### DATA SECTION
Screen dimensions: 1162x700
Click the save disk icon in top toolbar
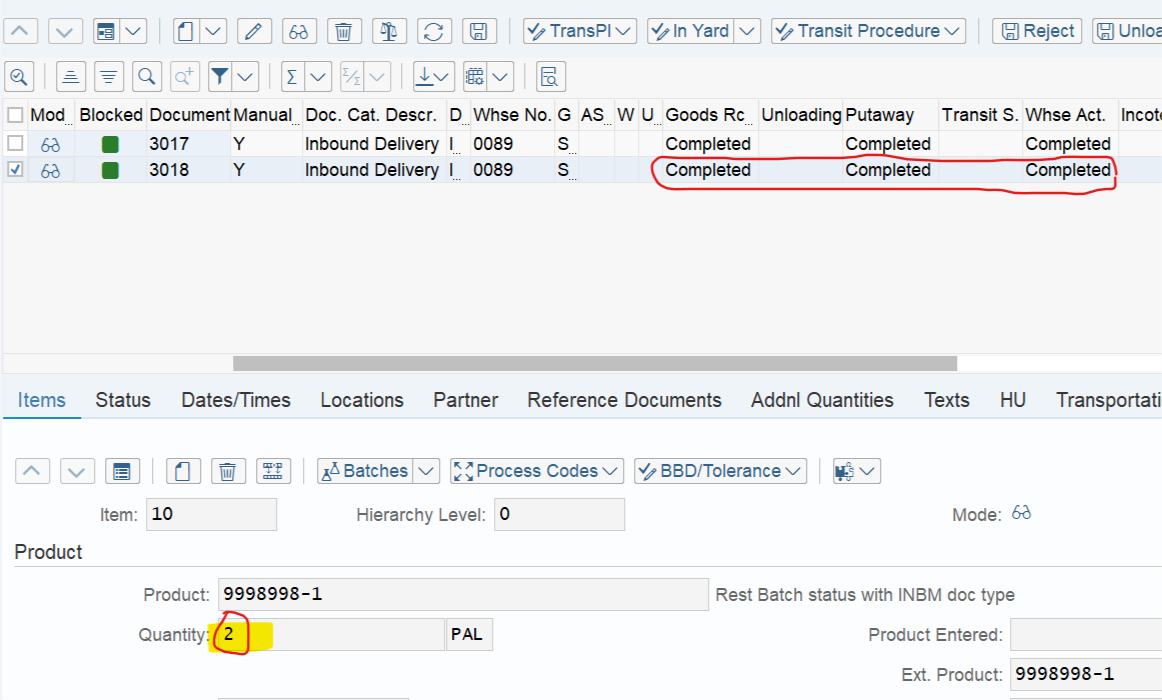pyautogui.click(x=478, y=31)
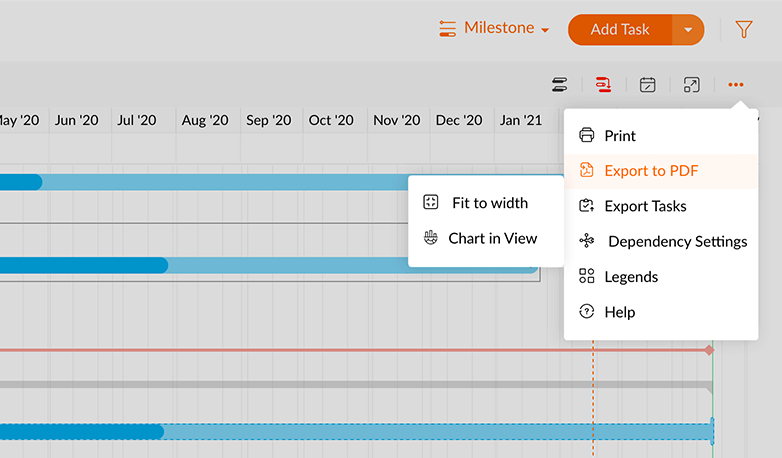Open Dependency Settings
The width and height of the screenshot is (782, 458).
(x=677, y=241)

### YOUR TASK
Please return the full listing exactly as given, with the images left out.

### RESULT OF THIS EXERCISE
Screen dimensions: 1162x700
Click the save disk icon in top toolbar
pyautogui.click(x=478, y=31)
Open Dependency Settings
The width and height of the screenshot is (782, 458).
(x=677, y=241)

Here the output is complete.